Acting
May 19, 2011 (Thursday)
Recently I saw the 1932 movie, “Strange Interlude,” on the Turner Classic Movies channel. It was a screen adaptation of a play by Eugene O’Neill. O’Neill adopted an old method which had passed from favor about a hundred years before his play on Broadway in 1923. In the movie, the method took the form of letting the audience hear the thoughts of the actors. Their lips didn’t move, but their voices could be heard. The scene continued as if we could not hear the thoughts of the players. When the play was originally presented, there were no voiceovers; instead, the actors turned toward the audience and spoke directly to the patrons, as if speaking directly to those watching, letting them in on the personal thoughts of the characters.
The method used in the play was itself an adaptation of an earlier method used in theaters many years before: the wearing of masks. When the actor was playing the character, his face was covered by the mask, but when speaking directly to the audience, revealing the personal thoughts of the character, the mask was removed.

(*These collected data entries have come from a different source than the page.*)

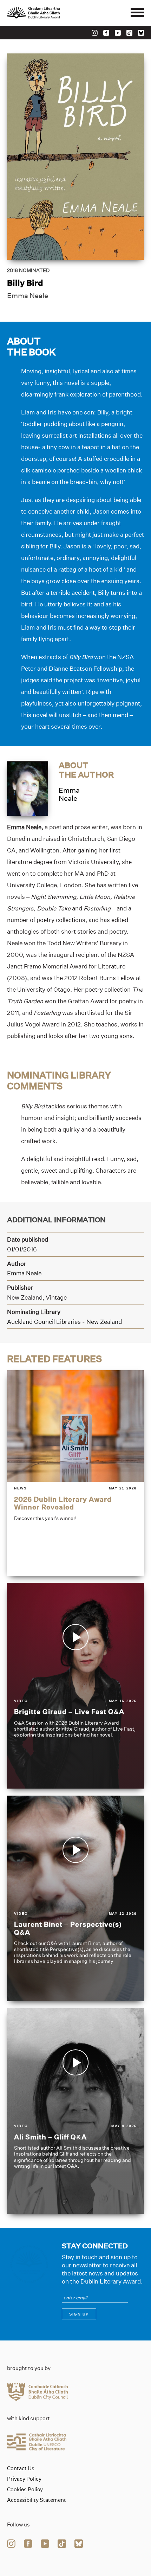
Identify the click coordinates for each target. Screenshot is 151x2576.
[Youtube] (118, 33)
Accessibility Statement (36, 2500)
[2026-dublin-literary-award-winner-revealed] (75, 1473)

(I’m writing this from memory of some of the reading I’ve been doing; it is oversimplified, so it is subject to error. If you know better, you’re probably right. There’s a lot more involved in the history of masks in the theater).
Since seeing the movie, and reading about O’Neill and the theater, I’ve been thinking about our communications with each other. What we
hear the other person say may not be what that person really thinks.
We wear, as it were, masks to hide our true feelings and thoughts. We go against our own code that “honesty is the best policy.” The result is almost always a tragic personal disaster of some kind, as we weave a tangled web of deceit that ultimately is unmasked by the truth. It all started in the Garden of Eden, when the bold-faced honest truth was cloaked in not-quite-true excuses. The result then was tragic; it always is.
The cultural revolution of the 1960’s pushed for acceptance of the slogan, “Tell it like it is!” Maybe we should examine ourselves and see if we can identify the masks we may be wearing.